Disability And Air Travel


Earlier air travel for people with disabilities used to be considered problematic. The handicap people didn't have easy access to air traveling. It was in the year 1986 that the rules and regulations were passed to ensure safety and security for such people. In the year 2000, the responsibilities of a carrier, port authority and other concerned departments were clearly mentioned. Any offence against the handicap was made punishable.

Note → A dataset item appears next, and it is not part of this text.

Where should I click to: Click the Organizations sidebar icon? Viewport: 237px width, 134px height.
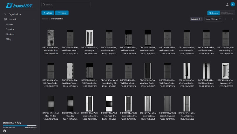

Accordingly, an individual can’t be discriminated on the basis of his disability. Secondly, there is no restriction on the number of handicap persons traveling by plane. A disabled person should have prior information regarding the aircraft he has to travel in. Such information, including time of the flight, availability of a lavatory and any limitations attached to the plane which may create problems for a handicap are mandatory. Moreover, the traveler should be made aware of other services and facilities available in the plane. These facilities include availability of a wheelchair, a luggage carrier and the attendants on board.

In addition, people with disability or their caretakers should know about the parking facilities in the terminal area, accessible parking space, restroom availability, and medical facilities. In addition, the ticket delivery system, time of arrival and departure, delay status and the availability of seats should be prioritized.

A plane with thirty or more passengers should half of its seats movable to carry the passengers with a disability. A plane with hundred seats should provide at least one priority seat for the disabled. A plane with sixty seats should provide at least one on board wheelchair for the disabled. Keeping in view of all these facilities and requirements, air travel can be made accessible and comfortable for the disabled.